TG2 deficiency decreases trabecular bone mass. (a,b) Three-dimensional micro-CT images of the distal femurs of 13-week-old WT and TG2 KO mice (n = 6 for each group) were reconstructed with Skyscan CTvol software. The sagittal and transaxial images generated with DataViewer software are shown. Scale bar, 500 μm. (c) The trabecular bone volume per tissue volume (BV/TV), trabecular thickness (Tb.Th), trabecular number (Tb.N), and trabecular separation (Tb.Sp) in distal femurs were quantified by micro-CT analysis with Skyscan CTAn software. (d) Decalcified sections of distal femurs of WT and TG2 KO mice were stained for TRAP activity or with hematoxylin/eosin (H&E). Scale bar, 100 μm. (e) The number of osteoclasts per bone perimeter (N.Oc/B.Pm), osteoclast surface per bone surface (Oc.S/BS), eroded surface per bone surface (ES/BS), and the number of osteoblasts per bone perimeter (N.Ob/B.Pm) were quantified. *P < 0.05 versus WT mice. NS, not significant.

Osteoclastogenic potential of TG2 KO BMMs is higher than that of WT BMMs

We next investigated whether the reduced bone mass and increased osteoclastogenesis in TG2 KO mice were due to a cell autonomous difference in osteoclast precursors by comparing the osteoclastogenic potential of BMMs from TG2 KO and WT mice. The generation of osteoclasts from TG2 KO BMMs was about 4-fold higher than that from WT BMMs in the in vitro differentiation cultures (Fig. 7a). Both the number of TRAP-positive MNCs and the surface area per osteoclast were higher in TG2 KO cell cultures (Fig. 7b).
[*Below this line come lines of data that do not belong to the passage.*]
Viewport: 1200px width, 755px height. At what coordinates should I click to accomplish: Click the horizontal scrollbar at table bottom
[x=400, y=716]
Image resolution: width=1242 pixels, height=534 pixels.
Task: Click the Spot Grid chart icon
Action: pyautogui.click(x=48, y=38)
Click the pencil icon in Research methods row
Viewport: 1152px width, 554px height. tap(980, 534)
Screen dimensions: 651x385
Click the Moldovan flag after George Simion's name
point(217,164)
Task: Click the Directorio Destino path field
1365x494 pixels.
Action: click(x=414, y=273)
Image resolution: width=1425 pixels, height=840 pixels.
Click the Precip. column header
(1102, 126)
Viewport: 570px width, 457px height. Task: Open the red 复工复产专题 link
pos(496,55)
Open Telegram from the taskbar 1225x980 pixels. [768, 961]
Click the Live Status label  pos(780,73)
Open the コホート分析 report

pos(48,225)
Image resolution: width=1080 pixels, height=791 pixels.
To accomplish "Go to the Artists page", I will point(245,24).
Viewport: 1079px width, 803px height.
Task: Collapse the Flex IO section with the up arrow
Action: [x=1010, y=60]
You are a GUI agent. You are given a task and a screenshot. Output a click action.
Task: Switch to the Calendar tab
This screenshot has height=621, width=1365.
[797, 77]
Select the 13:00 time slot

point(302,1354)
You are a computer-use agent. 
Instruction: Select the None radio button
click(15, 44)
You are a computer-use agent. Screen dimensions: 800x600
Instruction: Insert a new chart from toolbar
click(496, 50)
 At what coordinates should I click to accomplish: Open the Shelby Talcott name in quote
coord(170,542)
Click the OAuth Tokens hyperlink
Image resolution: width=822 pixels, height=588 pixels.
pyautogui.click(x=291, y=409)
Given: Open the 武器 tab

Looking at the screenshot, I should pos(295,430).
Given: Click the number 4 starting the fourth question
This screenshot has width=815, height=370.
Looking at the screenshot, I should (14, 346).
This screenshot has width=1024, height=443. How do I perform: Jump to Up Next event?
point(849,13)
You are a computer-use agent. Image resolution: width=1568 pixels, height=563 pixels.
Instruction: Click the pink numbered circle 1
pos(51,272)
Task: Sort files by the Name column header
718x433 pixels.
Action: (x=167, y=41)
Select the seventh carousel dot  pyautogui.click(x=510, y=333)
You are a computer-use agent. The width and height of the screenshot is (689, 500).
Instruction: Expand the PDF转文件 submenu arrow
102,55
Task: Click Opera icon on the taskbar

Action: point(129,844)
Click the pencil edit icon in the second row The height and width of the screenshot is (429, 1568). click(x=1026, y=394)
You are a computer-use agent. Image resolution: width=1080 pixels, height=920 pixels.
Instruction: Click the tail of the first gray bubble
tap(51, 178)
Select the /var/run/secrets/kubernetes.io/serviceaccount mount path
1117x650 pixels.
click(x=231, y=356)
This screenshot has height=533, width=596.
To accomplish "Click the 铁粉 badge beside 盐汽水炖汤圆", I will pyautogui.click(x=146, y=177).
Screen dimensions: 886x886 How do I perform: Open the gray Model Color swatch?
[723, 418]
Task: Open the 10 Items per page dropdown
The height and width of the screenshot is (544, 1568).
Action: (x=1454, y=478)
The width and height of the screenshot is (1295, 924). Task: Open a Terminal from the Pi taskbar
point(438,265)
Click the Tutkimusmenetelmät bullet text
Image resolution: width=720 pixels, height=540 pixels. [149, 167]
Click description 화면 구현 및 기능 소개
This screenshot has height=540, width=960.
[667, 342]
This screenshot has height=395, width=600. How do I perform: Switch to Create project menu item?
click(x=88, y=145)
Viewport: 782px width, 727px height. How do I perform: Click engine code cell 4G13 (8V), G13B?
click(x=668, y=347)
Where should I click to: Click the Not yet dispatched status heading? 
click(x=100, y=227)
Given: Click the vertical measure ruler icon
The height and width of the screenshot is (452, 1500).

The number of actin ring-positive cells and the sealing zone area per osteoclast were also higher in TG2 KO cells (Supplementary Figure 5). The cell proliferation rate was not different between WT and KO BMMs (Supplementary Figure 6). Consistent with the result of the siRNA experiments shown in Fig. 3, an enhancement of Blimp1, c-Fos, and NFATc1 was observed in TG2 KO cells (Fig. 7c and d). We further examined the activation of NFATc1 by evaluating the intranuclear localization of NFATc1 in osteoclasts. Treatment with RANKL increased nuclear detection of NFATc1, and the percentage of cells with nuclear NFATc1 was higher in TG2 KO osteoclasts (Fig. 7e and Supplementary Figure 7). Conversely, the expression of IRF8 and MafB was lower in TG2 KO cells (Fig. 7f). Collectively, these observations indicate that TG2 KO potentiates osteoclastogenesis by enhancing Blimp1-dependent NFATc1 activation in response to RANKL stimulation.

Figure 7
figure 7

TG2-deficient BMMs show enhanced osteoclast differentiation in vitro. (a,b) BMMs obtained from WT and TG2 KO mice were cultured with M-CSF (30 ng/ml) and RANKL (100 ng/ml) for three days. Cells were then stained for TRAP. Scale bar, 100 μm. TRAP-positive MNCs were counted, and the surface area per osteoclast was measured. *P < 0.05; **P < 0.005 versus WT cells. (c,d) BMMs were cultured with M-CSF and RANKL for the indicated number of days. The mRNA levels of Blimp1 were determined by real-time PCR. *P < 0.05; **P < 0.005 versus WT cells. Cell lysates were analyzed by Western blotting with the indicated antibodies. (e) BMMs from WT and TG2 KO mice were treated with M-CSF and RANKL for two days. Cells were stained for NFATc1 and laminB. Anti-laminB staining marked the nuclear envelope. Cells with nuclear NFATc1 staining were counted. Scale bar, 20 μm. *P < 0.05 versus WT cells. (f) BMMs were cultured with M-CSF and RANKL for one day. The mRNA levels of Irf8 and MafB were determined by real-time PCR. *P < 0.05; **P < 0.005 versus WT cells. Full length Western blots are presented in Supplementary Figure 10.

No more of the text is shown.